Tous les camps comptent des narcotrafiquants. A la différence des leaders qui ont dit chercher le dialogue, les narcotrafiquants ou les bandes criminelles émergentes (bacrim) doivent être poursuivis encore et encore. Il faut terrasser ces mafias, de quel bord qu’elles soient à l’origine.

Les solutions politiques passent par la reddition de toutes les armes, sous contrôle mixte (insurgés, autorités, société civile). Ex-soldats et anciens guerriers bénéficieront de programmes de formations, de réintégration sociale et professionnelle, tenant compte des erreurs commises antérieurement. Le retour des personnes déplacées par les conflits doit être favorisé, en soutenant la reconstruction des infrastructures communautaires. Les autochtones, les ethnies diverses disposeront de la reconnaissance et de l’égalité des droits.
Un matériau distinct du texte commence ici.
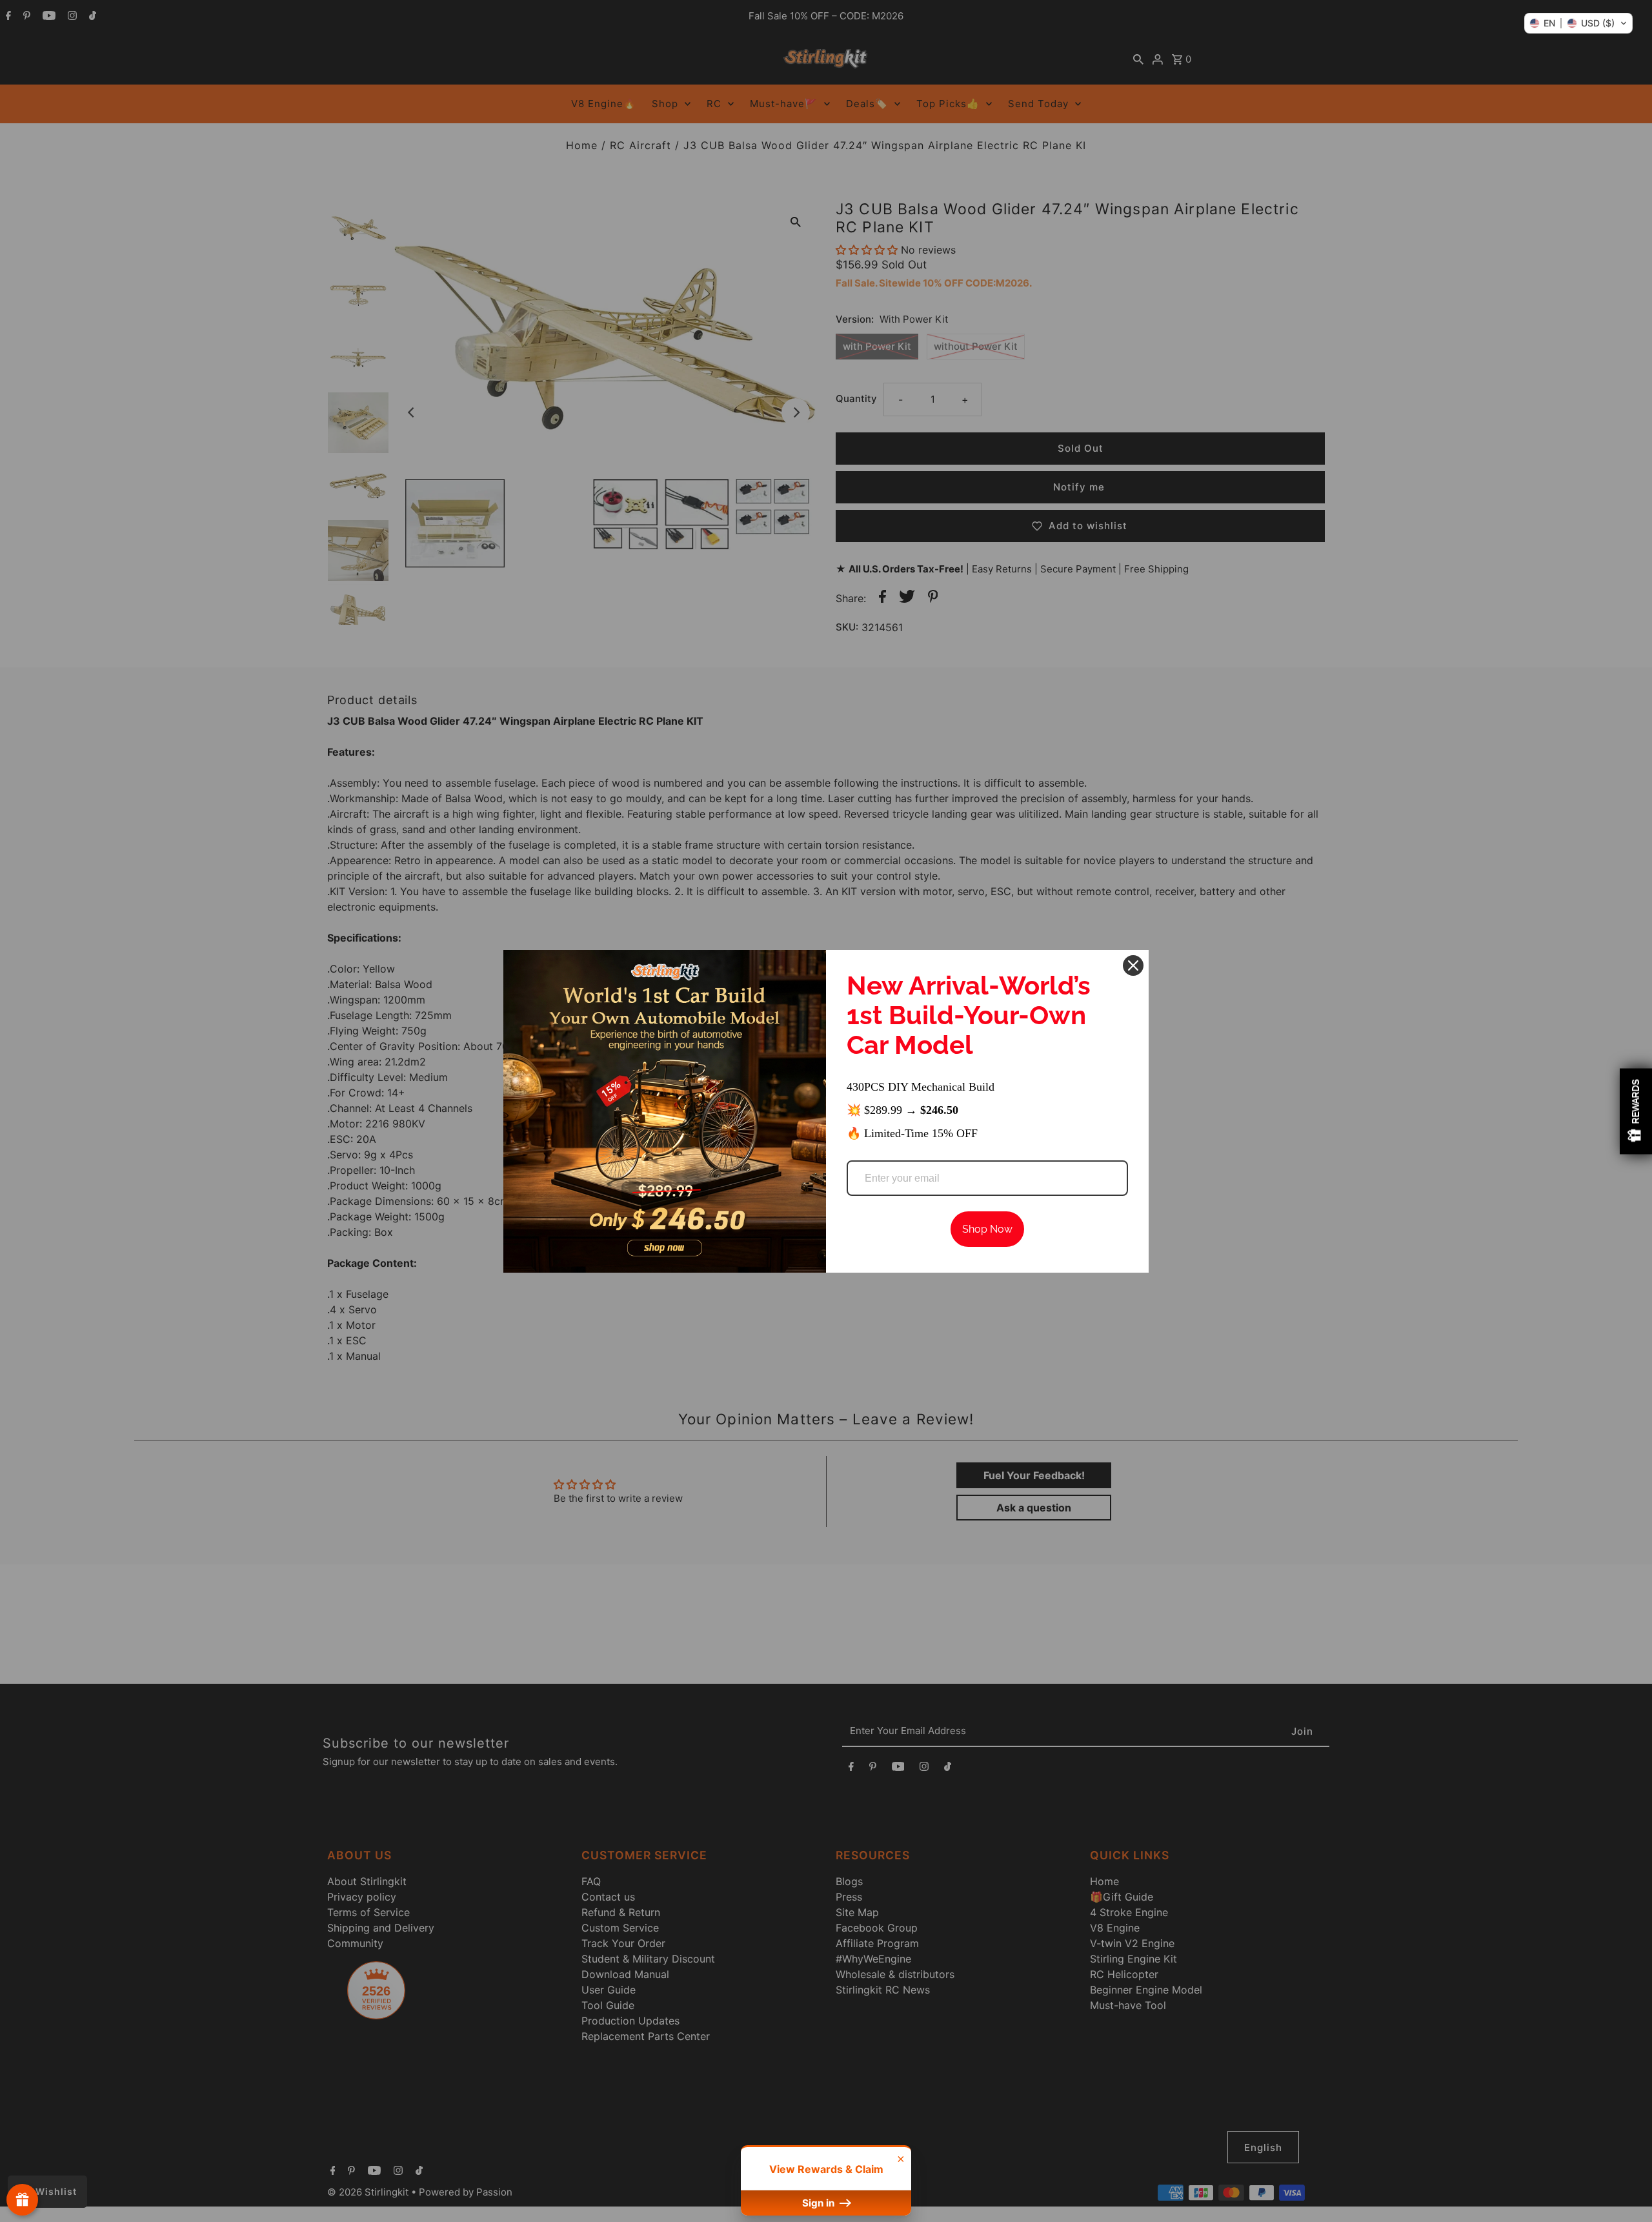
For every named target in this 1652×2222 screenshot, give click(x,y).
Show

Une réforme agraire redistribuera aux paysans petits et moyens les terres de subsistance nécessaires. Le patriotisme colombien s’épanouira par les droits humains et la justice sociale.

C’est sans doute une vision qui doit nous porter. Mais prenons aussi garde aux surenchères. N’accumulons pas les conditions initiales, avant de commencer à parler avec l’adversaire. Ne rendons pas la négociation impossible, avant de l’avoir ouverte. Ecoute, patience au préalable, nous l’avons dit. Pire encore : être capable de se mettre à la place de l’ennemi, de saisir sa perception des réalités, pour pouvoir concéder ensuite.

Avant de terminer, un mot de la Suisse. Il y a des liens forts entre nos deux pays. Entreprises, ONG helvétiques, Comité international de la Croix-rouge s’activent en Colombie. Des exilés ou expatriés colombiens ont pris des responsabilités dans l’économie ou la recherche suisse. Nous sommes heureux du dénouement intervenu en faveur de Jean-Pierre Gontard. Le pouvoir judiciaire l’a non seulement blanchi en Colombie, il a aussi reconnu avec estime son travail d’intermédiaire impartial entre acteurs au conflit. Oui, la Suisse reste à disposition des parties pour faciliter les médiations souhaitées. Elle en a l’expérience, les personnes utiles, pour autant que les parties en sentent le besoin.

Gens et ami-e-s de la Colombie, nous faisons des vœux pour le succès de vos travaux durant ces trois jours. Qu’ils aident à rapprocher des points de vue extrêmes et opposés, qu’ils facilitent le respect nouveau des uns et des autres, qu’ils sachent activer les voies de la paix - pour la Colombie toute entière que nous aimons.